[Stored records]
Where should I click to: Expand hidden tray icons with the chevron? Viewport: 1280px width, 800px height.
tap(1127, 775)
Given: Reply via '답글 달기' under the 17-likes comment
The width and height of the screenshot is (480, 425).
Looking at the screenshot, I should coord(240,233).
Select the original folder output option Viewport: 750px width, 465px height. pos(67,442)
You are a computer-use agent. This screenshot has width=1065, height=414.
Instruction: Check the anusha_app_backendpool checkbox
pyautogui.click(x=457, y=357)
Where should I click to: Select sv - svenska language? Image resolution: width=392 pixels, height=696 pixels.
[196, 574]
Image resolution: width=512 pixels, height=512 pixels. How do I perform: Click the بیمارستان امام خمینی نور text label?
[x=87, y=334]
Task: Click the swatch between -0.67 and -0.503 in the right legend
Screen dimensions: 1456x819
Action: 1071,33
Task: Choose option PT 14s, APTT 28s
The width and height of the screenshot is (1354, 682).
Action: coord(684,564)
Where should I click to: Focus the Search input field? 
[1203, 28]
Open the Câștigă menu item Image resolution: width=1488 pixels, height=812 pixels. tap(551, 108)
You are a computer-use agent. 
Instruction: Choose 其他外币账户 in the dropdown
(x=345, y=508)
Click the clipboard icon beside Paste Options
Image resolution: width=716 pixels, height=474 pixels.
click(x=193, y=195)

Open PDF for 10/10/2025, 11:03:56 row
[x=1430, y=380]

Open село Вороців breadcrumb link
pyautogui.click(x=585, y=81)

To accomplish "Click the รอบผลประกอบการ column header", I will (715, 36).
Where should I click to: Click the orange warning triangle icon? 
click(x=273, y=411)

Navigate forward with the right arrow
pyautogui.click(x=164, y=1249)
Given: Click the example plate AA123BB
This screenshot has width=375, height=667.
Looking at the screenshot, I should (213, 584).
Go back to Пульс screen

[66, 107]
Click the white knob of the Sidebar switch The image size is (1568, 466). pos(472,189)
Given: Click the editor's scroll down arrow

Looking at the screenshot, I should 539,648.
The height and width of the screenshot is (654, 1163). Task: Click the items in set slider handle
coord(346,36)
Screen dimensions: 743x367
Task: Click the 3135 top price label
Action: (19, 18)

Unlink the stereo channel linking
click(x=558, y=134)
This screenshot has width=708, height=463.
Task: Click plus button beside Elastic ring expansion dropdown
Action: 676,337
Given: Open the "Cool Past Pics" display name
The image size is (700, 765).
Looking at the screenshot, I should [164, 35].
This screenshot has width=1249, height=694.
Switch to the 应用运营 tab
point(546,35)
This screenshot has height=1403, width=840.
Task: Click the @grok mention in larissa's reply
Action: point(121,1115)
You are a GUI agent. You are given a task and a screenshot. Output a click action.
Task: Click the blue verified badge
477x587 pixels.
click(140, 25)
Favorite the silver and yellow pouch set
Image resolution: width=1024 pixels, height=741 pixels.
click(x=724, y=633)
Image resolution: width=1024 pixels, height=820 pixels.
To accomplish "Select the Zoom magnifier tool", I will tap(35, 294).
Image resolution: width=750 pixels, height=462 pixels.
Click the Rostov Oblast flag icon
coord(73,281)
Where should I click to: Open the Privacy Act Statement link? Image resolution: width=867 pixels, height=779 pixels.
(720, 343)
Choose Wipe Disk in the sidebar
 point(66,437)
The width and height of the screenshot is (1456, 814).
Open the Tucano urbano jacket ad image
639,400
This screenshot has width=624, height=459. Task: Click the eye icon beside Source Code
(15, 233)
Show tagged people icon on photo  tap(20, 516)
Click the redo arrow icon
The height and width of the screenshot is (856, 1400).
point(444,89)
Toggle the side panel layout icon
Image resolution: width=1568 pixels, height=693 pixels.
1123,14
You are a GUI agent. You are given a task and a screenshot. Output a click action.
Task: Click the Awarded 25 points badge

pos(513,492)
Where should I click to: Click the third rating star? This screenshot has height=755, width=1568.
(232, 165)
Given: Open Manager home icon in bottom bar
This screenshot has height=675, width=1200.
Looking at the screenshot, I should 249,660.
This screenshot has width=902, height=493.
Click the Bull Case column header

What is needed | What you return should match every line above exactly.

Exercise response |
Where should I click to: Expand hidden tray icons with the chevron? Viewport: 1280px width, 800px height.
tap(1127, 775)
Given: Reply via '답글 달기' under the 17-likes comment
The width and height of the screenshot is (480, 425).
Looking at the screenshot, I should coord(240,233).
Select the original folder output option Viewport: 750px width, 465px height. pos(67,442)
You are a computer-use agent. This screenshot has width=1065, height=414.
Instruction: Check the anusha_app_backendpool checkbox
pyautogui.click(x=457, y=357)
Where should I click to: Select sv - svenska language? Image resolution: width=392 pixels, height=696 pixels.
[196, 574]
Image resolution: width=512 pixels, height=512 pixels. How do I perform: Click the بیمارستان امام خمینی نور text label?
[x=87, y=334]
Task: Click the swatch between -0.67 and -0.503 in the right legend
Screen dimensions: 1456x819
Action: 1071,33
Task: Choose option PT 14s, APTT 28s
The width and height of the screenshot is (1354, 682).
Action: coord(684,564)
Where should I click to: Focus the Search input field? 
[1203, 28]
Open the Câștigă menu item Image resolution: width=1488 pixels, height=812 pixels. tap(551, 108)
You are a computer-use agent. 
Instruction: Choose 其他外币账户 in the dropdown
(x=345, y=508)
Click the clipboard icon beside Paste Options
Image resolution: width=716 pixels, height=474 pixels.
click(x=193, y=195)

Open PDF for 10/10/2025, 11:03:56 row
[x=1430, y=380]

Open село Вороців breadcrumb link
pyautogui.click(x=585, y=81)

To accomplish "Click the รอบผลประกอบการ column header", I will (715, 36).
Where should I click to: Click the orange warning triangle icon? 
click(x=273, y=411)

Navigate forward with the right arrow
pyautogui.click(x=164, y=1249)
Given: Click the example plate AA123BB
This screenshot has width=375, height=667.
Looking at the screenshot, I should (213, 584).
Go back to Пульс screen

[66, 107]
Click the white knob of the Sidebar switch The image size is (1568, 466). pos(472,189)
Given: Click the editor's scroll down arrow

Looking at the screenshot, I should 539,648.
The height and width of the screenshot is (654, 1163). Task: Click the items in set slider handle
coord(346,36)
Screen dimensions: 743x367
Task: Click the 3135 top price label
Action: (19, 18)

Unlink the stereo channel linking
click(x=558, y=134)
This screenshot has width=708, height=463.
Task: Click plus button beside Elastic ring expansion dropdown
Action: 676,337
Given: Open the "Cool Past Pics" display name
The image size is (700, 765).
Looking at the screenshot, I should [164, 35].
This screenshot has width=1249, height=694.
Switch to the 应用运营 tab
point(546,35)
This screenshot has height=1403, width=840.
Task: Click the @grok mention in larissa's reply
Action: point(121,1115)
You are a GUI agent. You are given a task and a screenshot. Output a click action.
Task: Click the blue verified badge
477x587 pixels.
click(140, 25)
Favorite the silver and yellow pouch set
Image resolution: width=1024 pixels, height=741 pixels.
click(x=724, y=633)
Image resolution: width=1024 pixels, height=820 pixels.
To accomplish "Select the Zoom magnifier tool", I will tap(35, 294).
Image resolution: width=750 pixels, height=462 pixels.
Click the Rostov Oblast flag icon
coord(73,281)
Where should I click to: Open the Privacy Act Statement link? Image resolution: width=867 pixels, height=779 pixels.
(720, 343)
Choose Wipe Disk in the sidebar
 point(66,437)
The width and height of the screenshot is (1456, 814).
Open the Tucano urbano jacket ad image
639,400
This screenshot has width=624, height=459. Task: Click the eye icon beside Source Code
(15, 233)
Show tagged people icon on photo  tap(20, 516)
Click the redo arrow icon
The height and width of the screenshot is (856, 1400).
point(444,89)
Toggle the side panel layout icon
Image resolution: width=1568 pixels, height=693 pixels.
1123,14
You are a GUI agent. You are given a task and a screenshot. Output a click action.
Task: Click the Awarded 25 points badge

pos(513,492)
Where should I click to: Click the third rating star? This screenshot has height=755, width=1568.
(232, 165)
Given: Open Manager home icon in bottom bar
This screenshot has height=675, width=1200.
Looking at the screenshot, I should 249,660.
This screenshot has width=902, height=493.
Click the Bull Case column header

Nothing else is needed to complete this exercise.